The formulation is pH-adjusted to 7.4 (range 7.1 to 7.7) with sodium hydroxide and/or hydrochloric acid and contains no preservatives. The appropriate volume of Cidofovir Injection must be removed from the single-use vial and diluted prior to administration (see DOSAGE AND ADMINISTRATION).
Mechanism of Action
Cidofovir suppresses cytomegalovirus (CMV) replication by selective inhibition of viral DNA synthesis. Biochemical data support selective inhibition of CMV DNA polymerase by cidofovir diphosphate, the active intracellular metabolite of cidofovir. Cidofovir diphosphate inhibits herpesvirus polymerases at concentrations that are 8- to 600-fold lower than those needed to inhibit human cellular DNA polymerases alpha, beta, and gamma1, 2, 3. Incorporation of cidofovir into the growing viral DNA chain results in reductions in the rate of viral DNA synthesis.
In Vitro Susceptibility
Cidofovir is active in vitro against a variety of laboratory and clinical isolates of CMV and other herpesviruses (Table 1). Controlled clinical studies of efficacy have been limited to patients with AIDS and CMV retinitis.
Table 1. Cidofovir Inhibition of Virus Multiplication in Cell Culture
|Wild-type CMV Isolates||0.5 to 2.8|
|HSV-1, HSV-2||12.7 to 31.7|
CMV isolates with reduced susceptibility to cidofovir have been selected in vitro in the presence of high concentrations of cidofovir4. IC50 values for selected resistant isolates ranged from 7 to 15 μM.
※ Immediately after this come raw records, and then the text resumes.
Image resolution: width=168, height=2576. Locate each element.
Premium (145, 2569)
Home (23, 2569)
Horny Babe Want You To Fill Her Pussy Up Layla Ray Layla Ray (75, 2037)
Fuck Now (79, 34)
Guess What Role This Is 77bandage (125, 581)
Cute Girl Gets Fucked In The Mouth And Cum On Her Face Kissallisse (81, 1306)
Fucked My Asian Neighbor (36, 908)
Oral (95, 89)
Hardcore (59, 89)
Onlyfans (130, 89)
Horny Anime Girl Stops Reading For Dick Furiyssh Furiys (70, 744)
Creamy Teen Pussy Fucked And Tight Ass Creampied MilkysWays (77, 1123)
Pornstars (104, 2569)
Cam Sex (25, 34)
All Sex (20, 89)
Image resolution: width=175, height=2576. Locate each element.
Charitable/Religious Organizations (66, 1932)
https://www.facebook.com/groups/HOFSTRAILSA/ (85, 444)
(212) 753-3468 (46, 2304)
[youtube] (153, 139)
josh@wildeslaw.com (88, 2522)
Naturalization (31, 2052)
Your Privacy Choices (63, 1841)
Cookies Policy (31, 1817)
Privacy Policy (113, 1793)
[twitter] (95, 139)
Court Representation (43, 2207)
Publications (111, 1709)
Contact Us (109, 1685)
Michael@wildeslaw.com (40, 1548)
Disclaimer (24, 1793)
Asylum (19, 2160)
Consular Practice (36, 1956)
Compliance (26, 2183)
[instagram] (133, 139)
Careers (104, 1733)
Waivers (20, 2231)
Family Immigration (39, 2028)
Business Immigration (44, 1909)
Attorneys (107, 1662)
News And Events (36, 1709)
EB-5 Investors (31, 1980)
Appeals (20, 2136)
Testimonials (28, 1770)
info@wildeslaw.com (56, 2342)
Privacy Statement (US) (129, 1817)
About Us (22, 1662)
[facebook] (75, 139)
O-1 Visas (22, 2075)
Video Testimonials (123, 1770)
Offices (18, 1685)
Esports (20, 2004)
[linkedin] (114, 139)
There are insufficient data at this time to assess the frequency or the clinical significance of the development of resistant isolates following cidofovir injection administration to patients.
The possibility of viral resistance should be considered for patients who show a poor clinical response or experience recurrent retinitis progression during therapy.
Cidofovir-resistant isolates selected in vitro following exposure to increasing concentrations of cidofovir were assessed for susceptibility to ganciclovir and foscarnet4. All were cross resistant to ganciclovir, but remained susceptible to foscarnet. Ganciclovir or ganciclovir/foscarnet-resistant isolates that are cross resistant to cidofovir have been obtained from drug naive patients and from patients following ganciclovir or ganciclovir/ foscarnet therapy. To date, the majority of ganciclovir-resistant isolates are UL97 gene product (phosphokinase) mutants and remain susceptible to cidofovir5.
Reduced susceptibility to cidofovir, however, has been reported for DNA polymerase mutants of CMV which are resistant to ganciclovir6–9. To date, all clinical isolates which exhibit high level resistance to ganciclovir, due to mutations in both the DNA polymerase and UL97 genes, have been shown to be cross resistant to cidofovir. Cidofovir is active against some, but not all, CMV isolates which are resistant to foscarnet10–12. The incidence of foscarnet-resistant isolates that are resistant to cidofovir is not known.
A few triple-drug resistant isolates have been described. Genotypic analysis of two of these triple-resistant isolates revealed several point mutations in the CMV DNA polymerase gene. The clinical significance of the development of these cross-resistant isolates is not known.